The Interuniversity Progress Test (IPT) analysed in this study contains 250 true-false questions (although currently multiple choice questions are used) representing a predefined blueprint based on disciplines and categories (Table 1). Every year four tests are produced which are administered in September, December, March and May to all the undergraduate medical students in the 6-year curricula of the three collaborating medical schools. The questions assess knowledge at graduate level. A don’t know option is provided and formula scoring is used, i.e. the test score is defined as the percentage of correctly answered questions minus the percentage of incorrectly answered questions (%correct minus incorrect). Standards to distinguish between pass, fail and distinction are determined for each year group separately, because knowledge levels are expected to increase as students progress through the curriculum. Individual students’ test results are fail, pass or distinction. At the end of the academic year, the combined marks on four progress tests, i.e. 1,000 items, determine whether or not a student can proceed to the next level.

Table 1 Blueprint of the inter-university progress test

Test production and collaboration

Each test is jointly produced by the three medical schools in accordance with a consensus blueprint. Each school has its own test review committee, comprised of a chair and five faculty members who represent basic science and clinical science disciplines.
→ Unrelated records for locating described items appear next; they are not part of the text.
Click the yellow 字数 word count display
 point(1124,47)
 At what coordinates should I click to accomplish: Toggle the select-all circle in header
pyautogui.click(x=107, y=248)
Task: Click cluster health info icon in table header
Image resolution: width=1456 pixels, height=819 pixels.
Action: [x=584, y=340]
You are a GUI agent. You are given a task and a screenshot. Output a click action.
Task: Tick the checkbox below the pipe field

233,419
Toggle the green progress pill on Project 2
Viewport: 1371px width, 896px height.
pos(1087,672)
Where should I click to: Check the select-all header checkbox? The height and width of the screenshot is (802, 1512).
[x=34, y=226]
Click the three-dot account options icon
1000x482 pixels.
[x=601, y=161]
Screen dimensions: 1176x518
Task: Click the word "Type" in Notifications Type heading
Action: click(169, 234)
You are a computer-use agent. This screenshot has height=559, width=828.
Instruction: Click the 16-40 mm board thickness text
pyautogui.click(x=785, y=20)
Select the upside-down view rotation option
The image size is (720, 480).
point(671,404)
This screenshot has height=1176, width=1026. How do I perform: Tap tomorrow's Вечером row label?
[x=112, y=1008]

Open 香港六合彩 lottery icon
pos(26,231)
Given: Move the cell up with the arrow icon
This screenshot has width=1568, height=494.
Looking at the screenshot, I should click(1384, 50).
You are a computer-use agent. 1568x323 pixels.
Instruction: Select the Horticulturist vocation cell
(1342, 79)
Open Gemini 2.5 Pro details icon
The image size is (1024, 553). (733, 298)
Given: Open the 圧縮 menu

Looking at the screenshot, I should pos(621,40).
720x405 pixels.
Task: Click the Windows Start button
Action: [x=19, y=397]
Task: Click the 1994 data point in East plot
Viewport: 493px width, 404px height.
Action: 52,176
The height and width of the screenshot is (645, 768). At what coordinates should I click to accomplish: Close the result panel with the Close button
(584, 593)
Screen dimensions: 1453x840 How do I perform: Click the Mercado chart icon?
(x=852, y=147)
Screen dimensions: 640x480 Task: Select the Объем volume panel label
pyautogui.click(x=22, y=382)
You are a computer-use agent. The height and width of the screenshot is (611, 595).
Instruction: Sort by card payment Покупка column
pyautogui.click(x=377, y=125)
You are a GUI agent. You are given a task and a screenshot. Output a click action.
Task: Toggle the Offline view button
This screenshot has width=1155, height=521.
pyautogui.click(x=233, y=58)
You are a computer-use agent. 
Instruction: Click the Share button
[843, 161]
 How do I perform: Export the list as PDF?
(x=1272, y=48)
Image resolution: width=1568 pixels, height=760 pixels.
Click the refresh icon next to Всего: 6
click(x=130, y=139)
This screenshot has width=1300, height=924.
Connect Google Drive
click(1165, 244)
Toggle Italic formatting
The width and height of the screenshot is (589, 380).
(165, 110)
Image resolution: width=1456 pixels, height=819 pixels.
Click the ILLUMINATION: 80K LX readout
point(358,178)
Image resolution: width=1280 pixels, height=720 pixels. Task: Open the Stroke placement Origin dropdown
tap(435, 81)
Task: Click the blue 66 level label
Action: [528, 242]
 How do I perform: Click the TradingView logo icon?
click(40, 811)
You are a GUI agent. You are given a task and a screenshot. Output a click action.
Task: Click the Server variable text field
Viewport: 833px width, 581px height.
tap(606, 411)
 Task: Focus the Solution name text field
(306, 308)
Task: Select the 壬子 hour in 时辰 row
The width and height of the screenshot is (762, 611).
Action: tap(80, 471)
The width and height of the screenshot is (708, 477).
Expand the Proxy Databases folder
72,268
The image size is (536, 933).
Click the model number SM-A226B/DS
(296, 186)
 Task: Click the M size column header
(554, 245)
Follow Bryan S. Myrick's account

The committees review all the items produced by their own schools. The progress test is accorded comparable status in the examination regulations of the three schools.

After each test, the results are analysed and students can hand in comments on test items. The results of item analysis and students’ comments can lead to removal of items and changes in answer keys. These decisions are always made jointly by the three review committees. Mean test scores are calculated for each test by year group both per school and across schools. These scores are the input for the cumulative deviation method.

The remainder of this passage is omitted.